A University of Colorado Cancer Center study takes a new approach to killing cancer: Why not fry it into oblivion with vibrating gold nanoparticles? “But what about the frickin’ lasers?” you may ask. Don’t worry. There are lasers. And bioluminescence too.

Very basically it works like this: An “antibody” is an agent of the immune system that attaches to an “antigen” – usually antibodies recognize antigens on a virus or bacteria and attach to the invader to mark it for destruction by other immune cells. In this case, CU Cancer Center researchers engineered an antibody to recognize and attach to a protein called EGFR. Bladder tumors but not healthy cells often slather themselves in EGFR. Other researchers have hooked molecules of chemotherapy to antibodies that recognize EGFR and have used this antibody-antigen system to micro-target the delivery of chemotherapy. In this case, researchers used nifty chemistry to attach gold nanoparticles to antibodies (because, gold nanoparticles).

Imagine it: Now you have a two-part thingy made from a gold nanoparticle attached to an antibody that seeks out and binds to EGFR on the surface of bladder tumors. If only there were a way evilize the nanoparticles!

Oh, but there is. It’s called plasmon resonance, which is a physics term for the process that makes nanoparticles vibrate in certain frequencies of light. You can “tune” nanoparticles to experience plasmon resonance at a chosen frequency. This is undoubtedly very groovy but what’s really going on is energy transfer from the light to the particle in a way that creates heat – and a lot of it in a very small area. In this study, researchers tuned their gold nanoparticles to experience plasmon resonance in near infrared light – a wavelength of light that is generally safe by itself. Finally, when they shined a laser’s near infrared light on the nanoparticle-antibody conjugate, it aggravated the nanoparticles, which heated up and fried the nearby tumor tissue like Han Solo with a DL-44 heavy blaster pistol. That’s because the test tumors were very small bumps on the bladders of mice.
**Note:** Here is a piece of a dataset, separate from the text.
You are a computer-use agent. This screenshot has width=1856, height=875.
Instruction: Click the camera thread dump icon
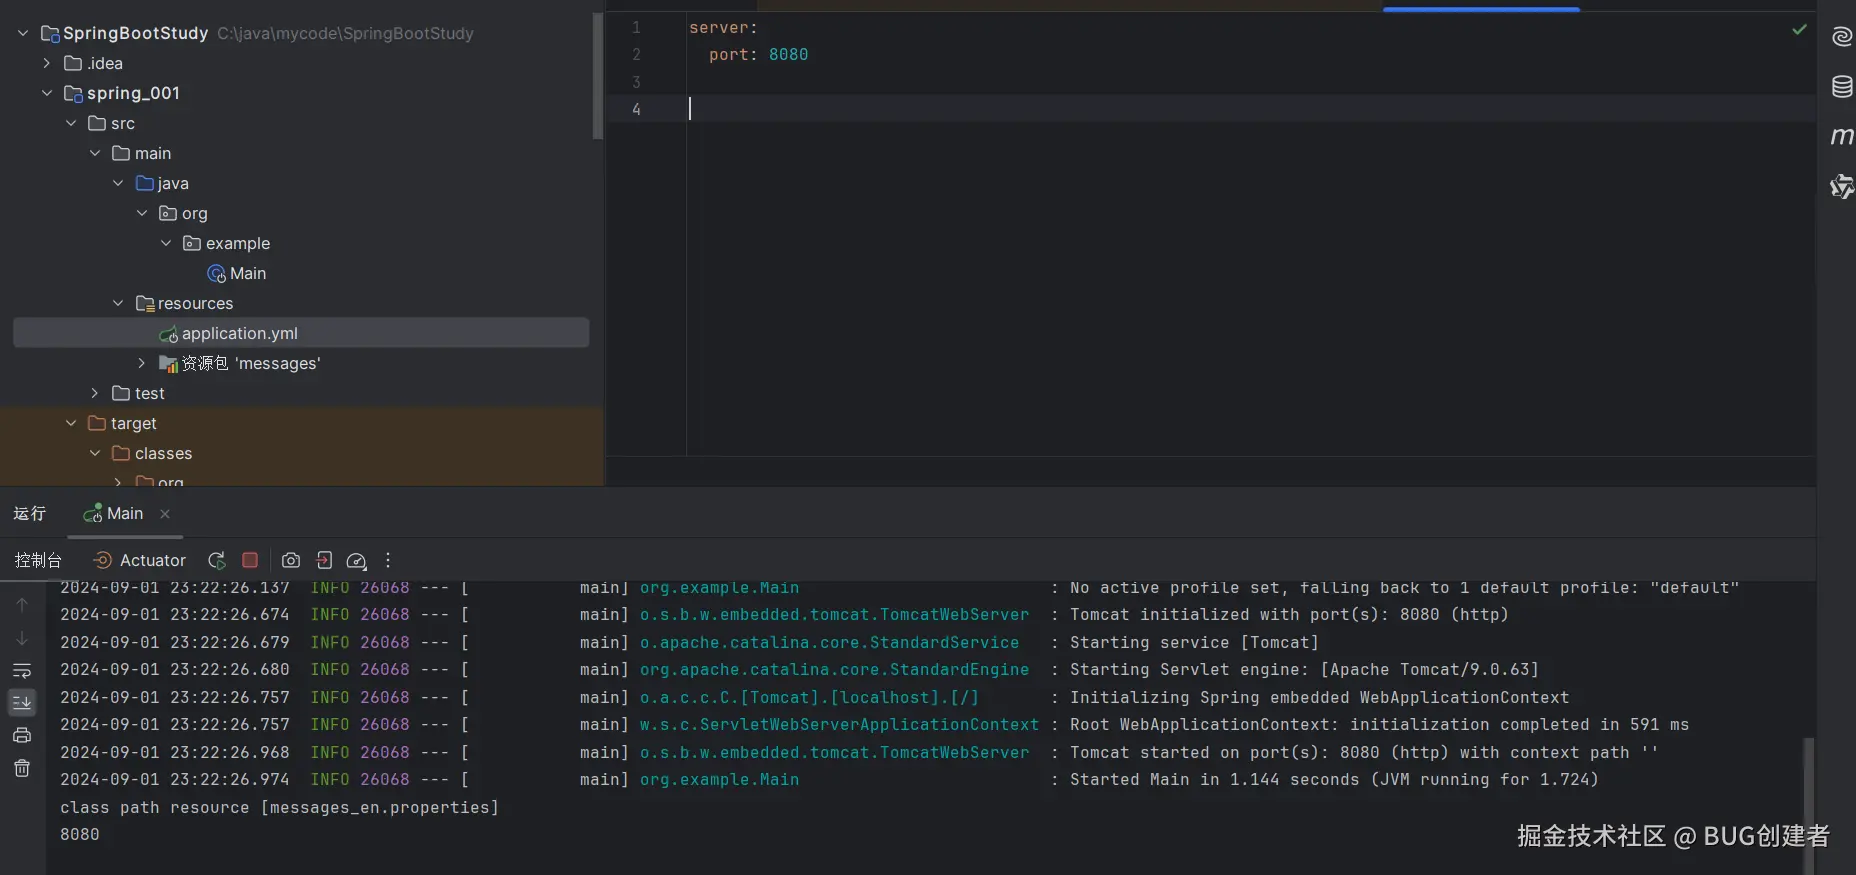click(x=291, y=561)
It wouldn’t have been possible to measure them by hand. Instead, tumors were grown using cells that express the enzyme luciferase, which makes them glow, like fireflies. The more a mouse bladder glowed, the more cancer was present. And conversely, the less it glowed, the more cancer had been killed by hot nanoparticles.

The study compared mice injected with EGFR-directed nanoparticles and laser light to mice only treated with laser light and found that, indeed, tumors in mice with targeted gold nanoparticles glowed less than their counterparts in the control group. In fact, these tumors glowed less than they had before treatment, implying that the technique had successfully slowed and even reversed tumor growth. Side effects were minimal.

“We are highly encouraged by these results,” said Thomas Flaig, MD, associate dean for Clinical Research at University of Colorado School of Medicine and Chief Clinical Research Officer of UCHealth.

The project represents a long-term collaboration between Flaig and Won Park, PhD, the N. Rex Sheppard Professor in the Department of Electrical, Computer & Energy Engineering at CU Boulder.

“It’s one of the great stories in scientific collaboration – Won was on a sabbatical of sorts here on campus and we sat down and started talking about ideas around our mutual interests. How could we bring the nanorods to a tumor? The answer was EGFR. What cancer site would allow us to deliver infrared light? Oh, the bladder! And how would be deliver it? Well, in bladder cancer there are already lights on the scopes used in clinical practice that could do the job. It’s been an interesting problem-solving experience pursuing this technique from a futuristic idea to something that now shows real promise in animal models,” Flaig said.